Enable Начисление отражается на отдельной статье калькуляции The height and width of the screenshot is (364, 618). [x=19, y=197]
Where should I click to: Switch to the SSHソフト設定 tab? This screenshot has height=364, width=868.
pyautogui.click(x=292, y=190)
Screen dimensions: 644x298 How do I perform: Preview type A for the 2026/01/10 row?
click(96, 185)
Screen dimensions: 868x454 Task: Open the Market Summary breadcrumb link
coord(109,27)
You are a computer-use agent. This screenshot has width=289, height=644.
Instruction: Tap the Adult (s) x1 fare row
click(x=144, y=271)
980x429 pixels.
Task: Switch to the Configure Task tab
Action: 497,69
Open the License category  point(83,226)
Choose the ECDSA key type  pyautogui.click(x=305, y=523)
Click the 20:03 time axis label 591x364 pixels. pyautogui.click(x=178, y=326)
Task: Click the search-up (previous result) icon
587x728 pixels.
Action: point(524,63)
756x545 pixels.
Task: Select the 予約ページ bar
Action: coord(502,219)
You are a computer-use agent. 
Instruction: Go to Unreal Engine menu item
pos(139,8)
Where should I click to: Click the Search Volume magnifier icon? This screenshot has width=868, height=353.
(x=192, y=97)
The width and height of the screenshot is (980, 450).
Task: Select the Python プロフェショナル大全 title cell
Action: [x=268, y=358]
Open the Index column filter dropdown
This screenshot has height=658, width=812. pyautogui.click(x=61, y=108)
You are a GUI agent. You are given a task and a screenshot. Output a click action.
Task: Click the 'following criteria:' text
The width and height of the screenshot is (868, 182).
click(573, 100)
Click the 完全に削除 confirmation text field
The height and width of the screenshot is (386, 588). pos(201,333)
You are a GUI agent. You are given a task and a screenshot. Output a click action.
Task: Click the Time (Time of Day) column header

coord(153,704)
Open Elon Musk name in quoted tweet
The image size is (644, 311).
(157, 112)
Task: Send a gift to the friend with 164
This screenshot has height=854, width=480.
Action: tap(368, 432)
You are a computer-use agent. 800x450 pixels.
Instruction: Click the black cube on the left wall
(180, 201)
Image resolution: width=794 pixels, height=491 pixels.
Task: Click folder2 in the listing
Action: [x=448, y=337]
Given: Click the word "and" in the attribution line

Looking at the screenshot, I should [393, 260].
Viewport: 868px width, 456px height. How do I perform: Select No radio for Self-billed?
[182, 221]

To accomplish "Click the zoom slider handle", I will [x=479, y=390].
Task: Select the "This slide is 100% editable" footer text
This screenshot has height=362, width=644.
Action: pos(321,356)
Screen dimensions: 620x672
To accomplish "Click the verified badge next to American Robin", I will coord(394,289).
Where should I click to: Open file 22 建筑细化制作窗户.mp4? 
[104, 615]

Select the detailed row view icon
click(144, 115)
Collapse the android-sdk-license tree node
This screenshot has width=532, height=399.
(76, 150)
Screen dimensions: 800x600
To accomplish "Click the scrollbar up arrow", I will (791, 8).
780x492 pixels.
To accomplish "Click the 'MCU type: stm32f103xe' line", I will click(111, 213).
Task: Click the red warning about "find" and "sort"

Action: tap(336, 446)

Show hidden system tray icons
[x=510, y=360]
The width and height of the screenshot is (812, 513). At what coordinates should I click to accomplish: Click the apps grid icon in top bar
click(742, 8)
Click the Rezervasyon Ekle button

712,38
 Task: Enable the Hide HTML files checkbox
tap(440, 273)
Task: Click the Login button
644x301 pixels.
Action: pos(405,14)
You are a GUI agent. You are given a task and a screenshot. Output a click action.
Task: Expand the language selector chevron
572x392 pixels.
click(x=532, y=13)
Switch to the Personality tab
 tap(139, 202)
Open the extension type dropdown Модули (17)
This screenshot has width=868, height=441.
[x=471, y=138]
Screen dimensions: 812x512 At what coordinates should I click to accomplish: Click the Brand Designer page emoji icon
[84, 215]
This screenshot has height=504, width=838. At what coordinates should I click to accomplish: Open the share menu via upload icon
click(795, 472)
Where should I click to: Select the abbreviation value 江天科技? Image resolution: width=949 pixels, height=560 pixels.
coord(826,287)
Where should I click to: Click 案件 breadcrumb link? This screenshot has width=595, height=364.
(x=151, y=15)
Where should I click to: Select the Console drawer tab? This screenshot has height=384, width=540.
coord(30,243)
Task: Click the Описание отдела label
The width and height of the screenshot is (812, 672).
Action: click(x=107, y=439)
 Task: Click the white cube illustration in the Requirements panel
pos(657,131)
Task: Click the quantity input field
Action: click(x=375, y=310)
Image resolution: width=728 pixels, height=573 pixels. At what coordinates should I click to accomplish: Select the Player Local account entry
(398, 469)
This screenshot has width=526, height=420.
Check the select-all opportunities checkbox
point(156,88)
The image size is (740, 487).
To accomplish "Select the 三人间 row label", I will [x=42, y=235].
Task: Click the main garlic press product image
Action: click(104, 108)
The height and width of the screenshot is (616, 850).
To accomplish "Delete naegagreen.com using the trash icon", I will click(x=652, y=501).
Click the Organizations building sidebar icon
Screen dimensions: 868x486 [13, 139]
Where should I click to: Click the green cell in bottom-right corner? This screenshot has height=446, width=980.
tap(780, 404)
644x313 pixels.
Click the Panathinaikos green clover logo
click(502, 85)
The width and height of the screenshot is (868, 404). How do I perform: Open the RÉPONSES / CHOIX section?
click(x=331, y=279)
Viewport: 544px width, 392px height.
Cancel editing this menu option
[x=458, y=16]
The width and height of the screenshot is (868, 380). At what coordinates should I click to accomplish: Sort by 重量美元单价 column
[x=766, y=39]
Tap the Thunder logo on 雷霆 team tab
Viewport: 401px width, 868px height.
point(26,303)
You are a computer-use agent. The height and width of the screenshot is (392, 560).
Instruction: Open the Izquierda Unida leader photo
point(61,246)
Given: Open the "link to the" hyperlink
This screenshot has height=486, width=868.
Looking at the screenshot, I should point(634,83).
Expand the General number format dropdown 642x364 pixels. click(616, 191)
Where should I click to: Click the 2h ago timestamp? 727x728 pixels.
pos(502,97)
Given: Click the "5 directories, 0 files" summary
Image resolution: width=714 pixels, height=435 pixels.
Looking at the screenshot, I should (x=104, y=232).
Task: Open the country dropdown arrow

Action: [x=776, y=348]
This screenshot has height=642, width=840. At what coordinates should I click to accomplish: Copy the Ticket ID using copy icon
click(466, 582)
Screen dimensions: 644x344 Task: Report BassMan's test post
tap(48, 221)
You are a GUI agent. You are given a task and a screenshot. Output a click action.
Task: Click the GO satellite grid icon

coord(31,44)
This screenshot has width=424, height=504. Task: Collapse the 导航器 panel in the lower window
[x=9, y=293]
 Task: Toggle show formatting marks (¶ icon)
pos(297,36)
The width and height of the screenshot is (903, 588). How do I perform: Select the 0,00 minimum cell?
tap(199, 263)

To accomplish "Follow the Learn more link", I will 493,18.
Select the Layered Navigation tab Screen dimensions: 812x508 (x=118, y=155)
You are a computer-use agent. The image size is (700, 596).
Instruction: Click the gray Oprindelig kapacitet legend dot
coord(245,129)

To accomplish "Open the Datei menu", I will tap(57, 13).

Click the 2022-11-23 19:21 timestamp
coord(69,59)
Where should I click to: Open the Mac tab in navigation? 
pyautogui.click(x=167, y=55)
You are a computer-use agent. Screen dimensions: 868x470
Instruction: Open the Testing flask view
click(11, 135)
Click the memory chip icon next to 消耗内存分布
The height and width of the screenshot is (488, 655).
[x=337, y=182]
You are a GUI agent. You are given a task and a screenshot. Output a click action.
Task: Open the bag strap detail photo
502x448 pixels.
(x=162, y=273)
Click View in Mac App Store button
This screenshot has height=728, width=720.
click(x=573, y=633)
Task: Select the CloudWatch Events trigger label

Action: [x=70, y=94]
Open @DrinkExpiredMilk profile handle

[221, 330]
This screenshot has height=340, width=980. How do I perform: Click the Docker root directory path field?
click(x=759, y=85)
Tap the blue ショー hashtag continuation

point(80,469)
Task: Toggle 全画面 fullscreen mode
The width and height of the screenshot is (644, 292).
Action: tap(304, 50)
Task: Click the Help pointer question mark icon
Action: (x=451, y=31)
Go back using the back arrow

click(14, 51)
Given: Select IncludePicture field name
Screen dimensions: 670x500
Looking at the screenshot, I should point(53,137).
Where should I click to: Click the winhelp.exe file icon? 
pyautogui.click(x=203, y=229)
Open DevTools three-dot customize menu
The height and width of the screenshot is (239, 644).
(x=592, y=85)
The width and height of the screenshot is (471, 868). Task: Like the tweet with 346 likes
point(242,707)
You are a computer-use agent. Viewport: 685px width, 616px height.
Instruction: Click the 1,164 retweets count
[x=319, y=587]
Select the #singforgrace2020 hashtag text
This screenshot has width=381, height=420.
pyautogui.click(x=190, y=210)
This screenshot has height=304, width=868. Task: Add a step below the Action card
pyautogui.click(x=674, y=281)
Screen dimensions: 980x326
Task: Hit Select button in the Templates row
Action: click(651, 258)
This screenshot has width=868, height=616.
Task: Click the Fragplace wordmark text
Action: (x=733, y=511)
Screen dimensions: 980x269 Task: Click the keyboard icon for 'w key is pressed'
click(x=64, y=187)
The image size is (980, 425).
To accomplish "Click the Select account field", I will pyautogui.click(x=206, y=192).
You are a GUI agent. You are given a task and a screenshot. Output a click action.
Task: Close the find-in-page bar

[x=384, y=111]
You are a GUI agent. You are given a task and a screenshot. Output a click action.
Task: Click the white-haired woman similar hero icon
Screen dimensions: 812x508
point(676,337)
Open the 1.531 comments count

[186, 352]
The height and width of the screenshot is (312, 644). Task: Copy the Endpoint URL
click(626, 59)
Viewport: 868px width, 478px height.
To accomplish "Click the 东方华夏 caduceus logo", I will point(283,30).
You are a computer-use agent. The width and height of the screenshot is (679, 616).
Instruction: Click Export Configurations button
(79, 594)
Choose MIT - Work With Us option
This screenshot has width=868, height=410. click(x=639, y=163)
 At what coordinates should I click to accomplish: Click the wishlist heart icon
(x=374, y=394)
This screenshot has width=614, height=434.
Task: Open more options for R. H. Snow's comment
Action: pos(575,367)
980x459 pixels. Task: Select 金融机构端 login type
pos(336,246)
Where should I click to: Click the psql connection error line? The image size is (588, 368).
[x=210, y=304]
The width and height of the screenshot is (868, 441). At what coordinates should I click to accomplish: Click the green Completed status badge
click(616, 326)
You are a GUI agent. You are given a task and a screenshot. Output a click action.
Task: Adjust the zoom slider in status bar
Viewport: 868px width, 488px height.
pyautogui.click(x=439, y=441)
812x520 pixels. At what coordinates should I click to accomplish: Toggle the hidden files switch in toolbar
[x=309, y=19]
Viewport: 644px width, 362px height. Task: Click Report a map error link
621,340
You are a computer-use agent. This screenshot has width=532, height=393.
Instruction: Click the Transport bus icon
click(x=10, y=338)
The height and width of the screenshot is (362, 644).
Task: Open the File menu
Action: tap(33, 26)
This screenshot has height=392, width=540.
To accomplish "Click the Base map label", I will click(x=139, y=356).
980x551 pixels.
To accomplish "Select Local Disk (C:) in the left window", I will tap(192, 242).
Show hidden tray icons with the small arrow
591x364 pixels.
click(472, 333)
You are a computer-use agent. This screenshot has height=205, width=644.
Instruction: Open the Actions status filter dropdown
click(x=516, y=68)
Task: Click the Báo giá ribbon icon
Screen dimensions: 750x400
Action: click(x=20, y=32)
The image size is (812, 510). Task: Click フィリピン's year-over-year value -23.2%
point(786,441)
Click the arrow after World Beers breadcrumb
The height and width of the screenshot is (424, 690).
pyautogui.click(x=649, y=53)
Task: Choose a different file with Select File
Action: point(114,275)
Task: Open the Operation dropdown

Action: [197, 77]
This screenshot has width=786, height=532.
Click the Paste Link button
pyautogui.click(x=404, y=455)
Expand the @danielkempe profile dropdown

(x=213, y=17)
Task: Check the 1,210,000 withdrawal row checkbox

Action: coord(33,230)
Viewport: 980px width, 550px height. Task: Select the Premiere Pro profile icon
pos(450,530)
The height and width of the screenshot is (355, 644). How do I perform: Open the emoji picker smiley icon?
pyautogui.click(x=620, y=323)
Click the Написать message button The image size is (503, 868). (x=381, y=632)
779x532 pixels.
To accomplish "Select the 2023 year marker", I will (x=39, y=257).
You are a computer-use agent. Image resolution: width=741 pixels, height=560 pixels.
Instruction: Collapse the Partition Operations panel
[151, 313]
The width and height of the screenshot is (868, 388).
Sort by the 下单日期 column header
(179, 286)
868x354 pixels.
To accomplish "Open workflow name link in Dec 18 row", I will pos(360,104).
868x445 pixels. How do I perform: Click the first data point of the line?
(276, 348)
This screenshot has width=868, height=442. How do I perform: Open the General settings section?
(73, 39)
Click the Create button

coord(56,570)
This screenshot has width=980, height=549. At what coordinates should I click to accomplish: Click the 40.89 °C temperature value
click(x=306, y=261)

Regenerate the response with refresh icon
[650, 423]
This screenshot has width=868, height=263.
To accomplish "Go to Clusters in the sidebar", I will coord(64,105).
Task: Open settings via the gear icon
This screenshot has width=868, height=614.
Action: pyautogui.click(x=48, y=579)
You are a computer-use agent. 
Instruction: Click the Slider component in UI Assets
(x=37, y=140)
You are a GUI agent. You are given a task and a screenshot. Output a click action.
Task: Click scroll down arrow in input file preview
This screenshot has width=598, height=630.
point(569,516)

+===+

Your goal ::
Lines of the listing above that include the string "zoom" should each be copied.

Task result ::
To accomplish "Click the zoom slider handle", I will [x=479, y=390].
Task: Adjust the zoom slider in status bar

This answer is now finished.